And even if what you say is true, combining scientific principles and analysis to a photograph and guessing as to the comfort level of a rider, without even talking with them or knowing the context of the situation......seems pretty nuts.
No, I'm assuming discomfort/strain is a significant contributor to fatigue. The more technical the trail, the more you're an uncomfortable position, the more fatigue becomes an issue. This creates an artificial barrier on what trails one would be ready to do. Some may have ridden years, and still feel like they're not ready to try some certain trails. Why? Why aren't they training for it? Is it mental or physical? What if the bike compensated for these things, mitigating the need to train, by being better designed?

According to this research, grip strength was a big factor in endurance, inspiring my refinement of the bicycle position to put less load on the hands:

https://www.tandfonline.com/doi/abs/10.1080/02640414.2012.718091

Research on fitness demands in various sports, that also indicate grip strength is a factor in other sports, and gave me inspiration for enabling more efficient cross-training through refining the bicycle position to use muscle groups utilized in other activities (suspecting that seated pedaling endurance is only gained through cycling):

https://www.ncbi.nlm.nih.gov/pmc/articles/PMC4306765/

1. You're projecting onto the situation deficiencies that have no foundation.

2. Let me correct the sentence and use the phrase " I expect, based on my experience, having known dozens of shop employees" in place of "I imagine" to avoid any incorrect connotation . Still, I was answering your question "What would your response be?" in the context of the fiction that you first imagined and presented.


3. That you observed members of a flat earth group enjoying the sense of belonging in a group of like-minded people in no way adds any validity to their assertion that the earth is flat. I hope you enjoy your custom bicycle, but does that mean I also need to accept your ideas about riding technique, bicycle geometry, and the general complacency of both the bike industry and it's consumers?

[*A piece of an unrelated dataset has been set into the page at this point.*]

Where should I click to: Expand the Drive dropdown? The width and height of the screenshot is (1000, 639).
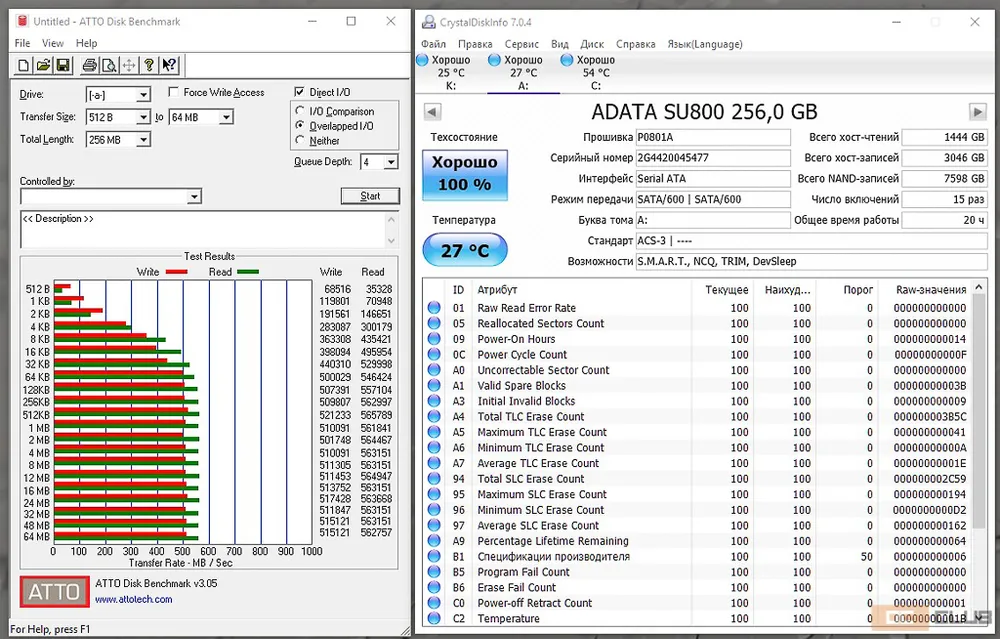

4. Please explain this "backfire effect". I'm also not sure I understand how a debate can fail as it doesn't require any reconciliation of the opposing ideas in the end
1) Bike geo greatly varies. The rider can sense the differences in geo and how it affects their experience--can be as simple as test riding two sizes of the same bike model. There's parabolic shaped skis and straight skis. This small change affects how the user makes use of the equipment. The analogy needs to be apples to apples, does it not? Refer to the context in post #1?

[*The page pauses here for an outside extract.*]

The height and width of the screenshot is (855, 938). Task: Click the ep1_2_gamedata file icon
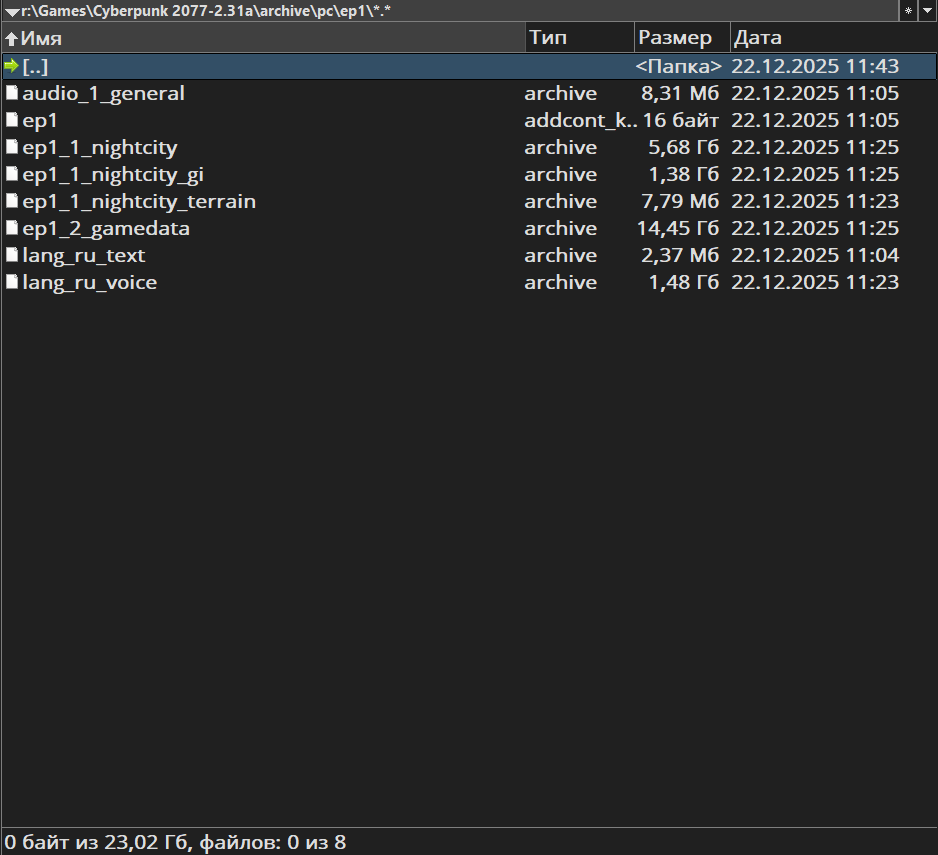[x=12, y=229]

2) It's still imagination, even if it's shaped by patterns from past experience. The answer to that was a matter of determining whether you're closed minded or open minded, based on the response given. Was intended to show how someone responds to a rational point, when they have emotional interest.

3) You seemingly never opened up. Instead, you've been pushing your ideas on me. What have I been trying to push onto you, personally? I responded to some of your ideas, saying there's some sort of common agreement. You've sent challenges from many different perspectives, and I see it no other way than that you have emotional interest to just not find any agreement, despite saying things that do imply that being comfortable on the bike is important. You just don't clearly define that comfort in any way that can be measured/verified.

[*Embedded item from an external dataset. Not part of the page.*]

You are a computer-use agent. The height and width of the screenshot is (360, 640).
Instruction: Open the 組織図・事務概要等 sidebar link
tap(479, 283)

4) Backfire effect is when facts and evidence contradicts someone's belief, and in order to not let their vision of the world break down, they strengthen their beliefs. They hype up these beliefs as "truths", and hype themselves up as seekers of truth. They hope to push their beliefs onto others to create "universal truth", forming support groups of like-minded people, which are known in the world of science as tribes. This is what has me rationalizing to not try hard to correct these types. What I've been doing in this thread is more about clearing up misinterpretations. While I suspect people are just illiterate, unintelligent, too lazy to read, trolls, bored drunks, a$$holes, etc. based on my past experience (and their post history), this is my imagination, which in principle, can't be acted on. I instead act on what I feel is more rational, offering another explanation that's hopefully easier to understand.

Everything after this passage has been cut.